Compliance for Billing Software certified by the Portuguese Tax Authority (Autoridade Tributária Portuguesa - AT)

About the project

In 2022, the Portuguese government launched new laws that required certified billing software to make a series of changes to their systems. MagniFinance, being a certified software, needed to stay updated and implement all the changes on time to maintain its license.

The project lasted for about three months, and the deliverables included "pull requests" for all complete and functional interfaces with simulated API call data in JSON format ("Mocks"). There were three important legal updates in total.
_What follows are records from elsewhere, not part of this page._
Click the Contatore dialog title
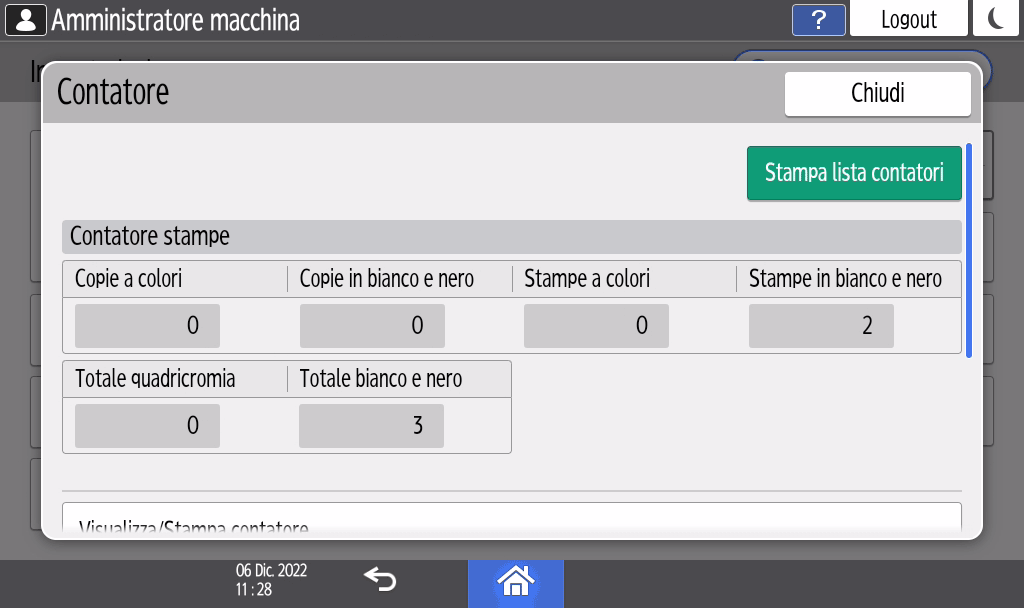The image size is (1024, 608). click(113, 92)
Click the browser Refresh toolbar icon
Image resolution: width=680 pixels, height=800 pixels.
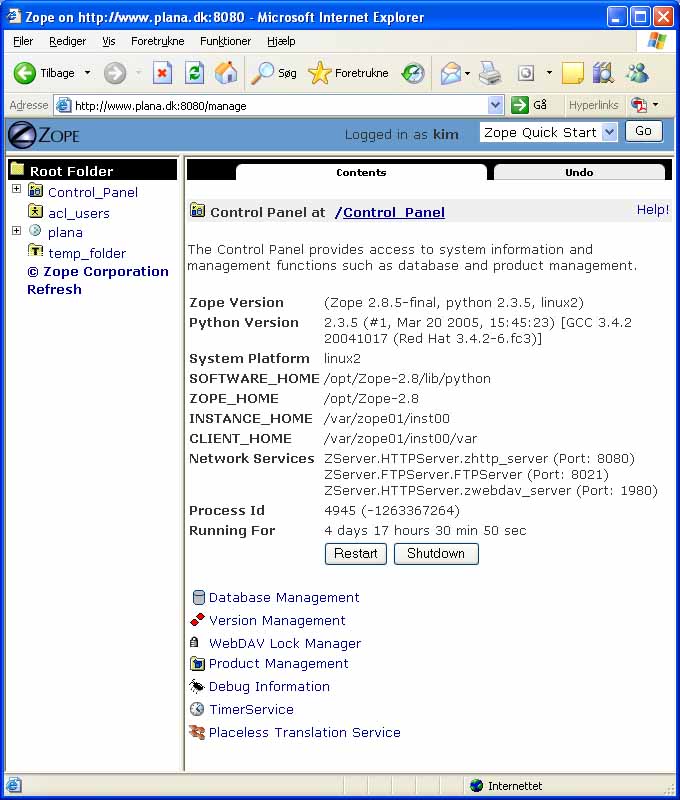point(195,73)
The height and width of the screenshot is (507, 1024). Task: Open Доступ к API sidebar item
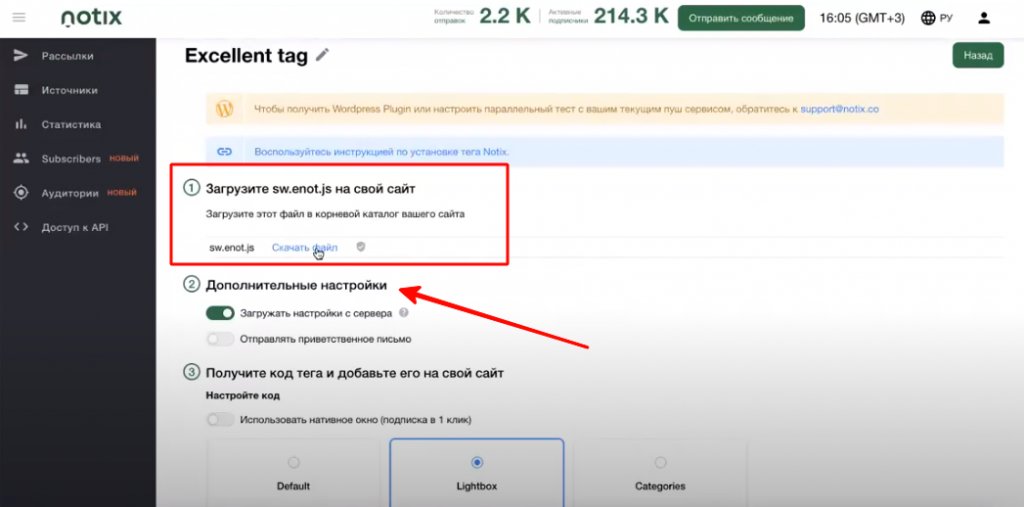(x=74, y=227)
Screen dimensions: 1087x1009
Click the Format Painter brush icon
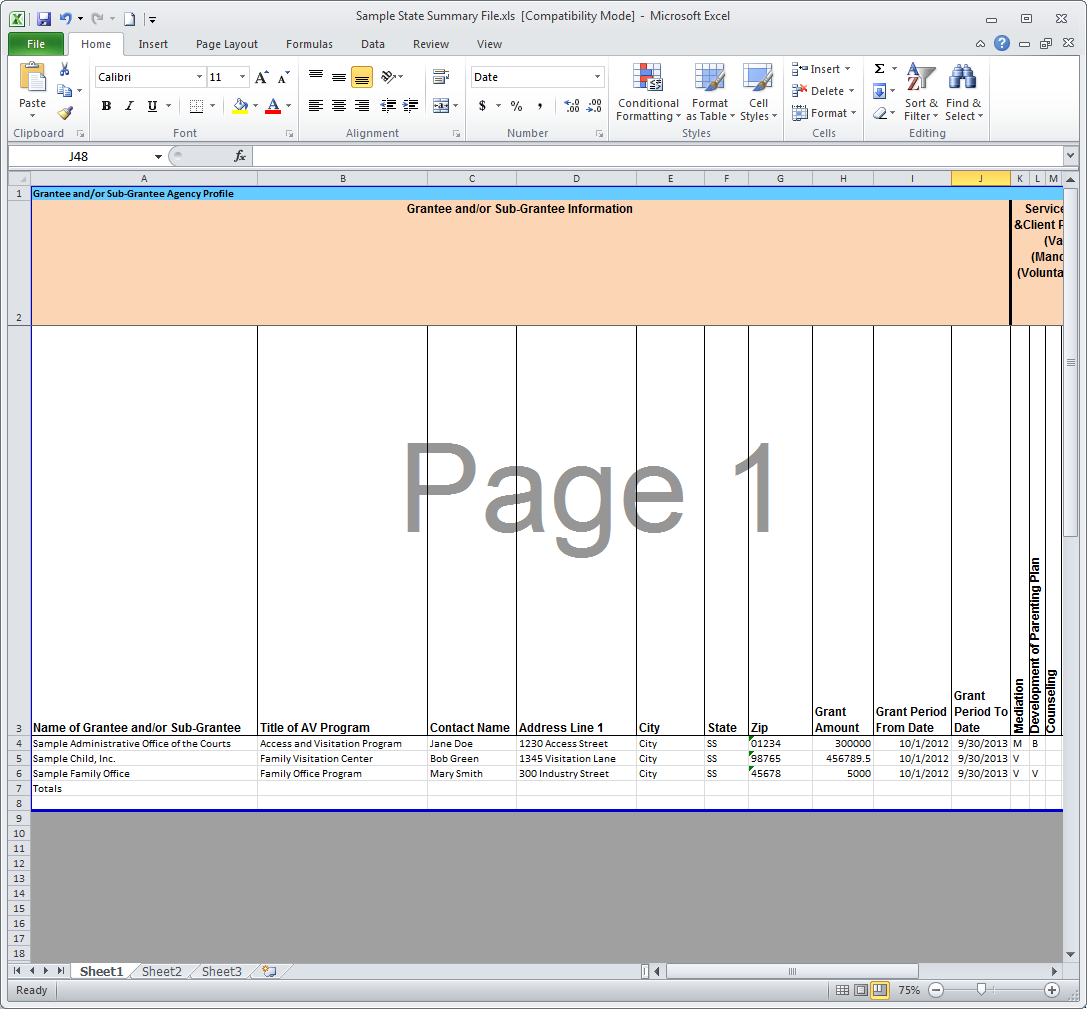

The work consisted of the following deliverables:

1. Mandatory implementation of series communication to the AT (Tax Authority) for obtaining the ATCUD code, and requirement for all documents issued on the platform to have this code; See blog post with the result of the work

2. Requirement for Qualified Digital Signature by the certifying entity (SAFE) on the documents issued by the platform;See the blog post of the result of the job

3. Implementation of electronic invoicing EDI (Electronic Data Interchange) - Integration and communication of invoices to existing brokers;

4. Other adjustments requested by the AT during periodic inspections.

My role

I was responsible for analyzing the technical and legal requirements in the government's official documentation, designing and prototyping the solutions, and implementing these changes on the front end of the platform.

The process

The work followed the following phases throughout the compliance project with the new government rules:

1. Researching legislative changes: It was necessary to identify all the points that needed to be changed and the requirements to comply with the rules. We also registered with government agencies and accredited private entities to access documentation and sandbox accounts for API integration testing.
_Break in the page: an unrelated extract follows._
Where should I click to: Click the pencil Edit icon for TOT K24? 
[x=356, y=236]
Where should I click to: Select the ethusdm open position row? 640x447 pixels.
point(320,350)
2. Reading technical documentation and gathering legal requirements: During the analysis of the technical documentation, we identified several legal requirements related to government and private API integrations. For example, integrating an API for series communication to obtain an authenticity code for certified invoices (ATCUD). We also needed to integrate an API for digital signature processes on invoices and electronic invoicing (EDI) communication. All these requirements and potential solutions were identified and transformed into user stories for the development team.

3. Benchmarking: As these were novelties, not all competitors had made them available to their customers. We could only analyze a few competitors who had some implemented documentation and YouTube videos about their solutions.
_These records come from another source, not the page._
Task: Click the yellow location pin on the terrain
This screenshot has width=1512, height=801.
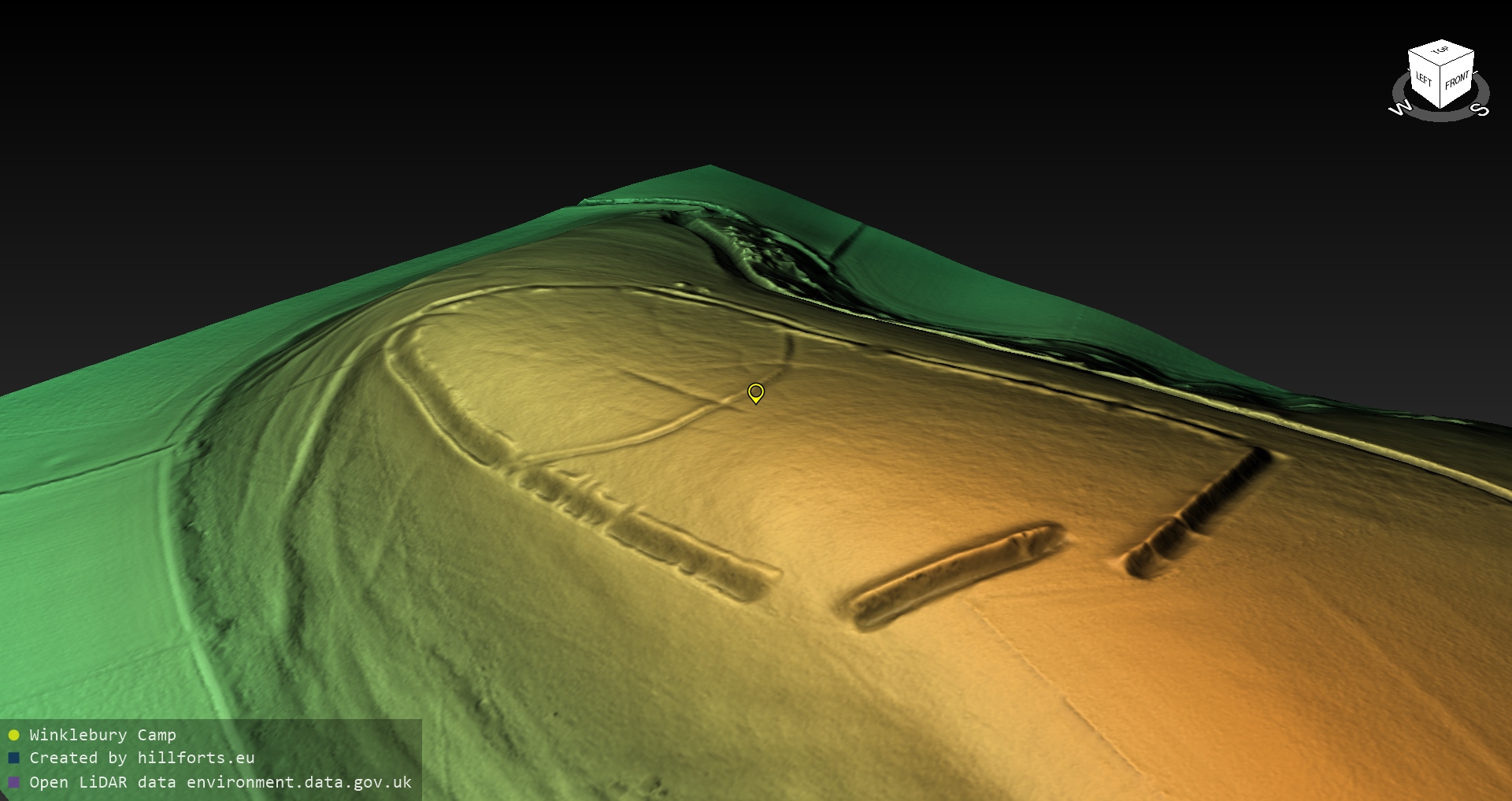Action: point(755,391)
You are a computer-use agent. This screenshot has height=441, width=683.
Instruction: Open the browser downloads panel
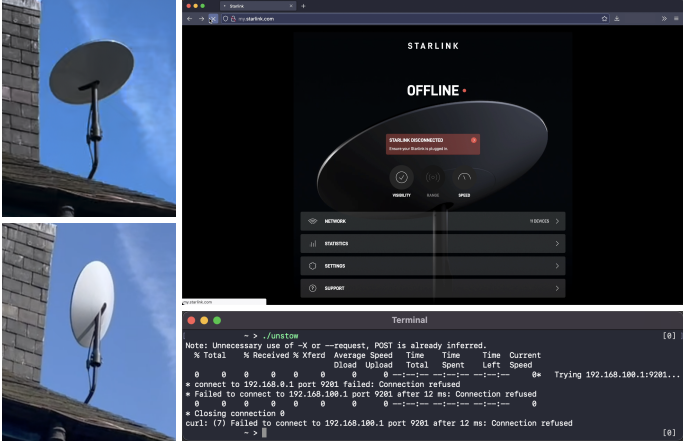(x=617, y=18)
4. High-fidelity prototyping: With the research inputs, I started creating a high-fidelity prototype using Figma, showcasing the identified solution hypotheses. Although high-fidelity, it allowed quick changes as only a few parts of the interface needed modification. One of the requirements was to ensure that these changes were seamless for users, meaning they should have the least impact on platform functionality and be as simple as possible.

5. Prototype validation with the Development team and CEO All solutions were presented to the development team and the CEO of the company for final validation before moving to the front-end implementation phase. I presented two to three solution ideas for each problem, and the solutions were discussed with the team, with feedback incorporated into the prototypes in two presentation, feedback, and adjustment cycles.

6. Front-end development For development, I had to create some JSON data mocks to simulate API responses. Using AngularJS, CSS, Bootstrap, and HTML, I made the approved changes from the prototype.

7. Creation of User Stories for the Development team (Dev): As some requirements depended on the Dev team, and I had the most knowledge on these topics within the company, I was responsible for creating User Stories for the development team.

8. Supporting Dev team in quality testing: After the functionalities were ready, I helped validate compliance with the requirements to confirm the delivery and move to production.

9. Documentation and knowledge sharing: To ensure that the entire company had a deep understanding of the subject, I wrote a blog post explaining all the changes and the new configuration steps to disseminate the changes internally and externally.

10. Announcement of new features: All changes made should also be announced to inform clients and potential leads that the platform was updated according to the legislation. I made some changes to our landing page to promote the new functionalities.

Results

The most important achievement in all these projects was meeting the deadlines for the launch and the respective legal requirements. Furthermore, the necessary configurations had a reduced impact on platform usage by customers.

Learnings

The project, in my view, was very challenging and ambitious due to the short timeframe I had to complete it. Additionally, I was responsible for several stages, from research and requirement gathering to delivery. The main takeaways were:

1. Having everything centralized in one person is a significant risk for the company. I felt immense pressure because there was no room for error. The entire company depended on flawless work, and any failure would mean the main service offered by the company had to be halted, impacting thousands of customers and causing irreparable damage to the company.

2. Conducting research and gathering technical requirements gave me a deep understanding and greater confidence in the solutions I was creating.

3. The strategy of creating a front-end interface with mock data worked very well when ensuring that there would be no deviations in requirements when passing information to the development team (back-end). This approach guaranteed that everything would proceed without rework in this project.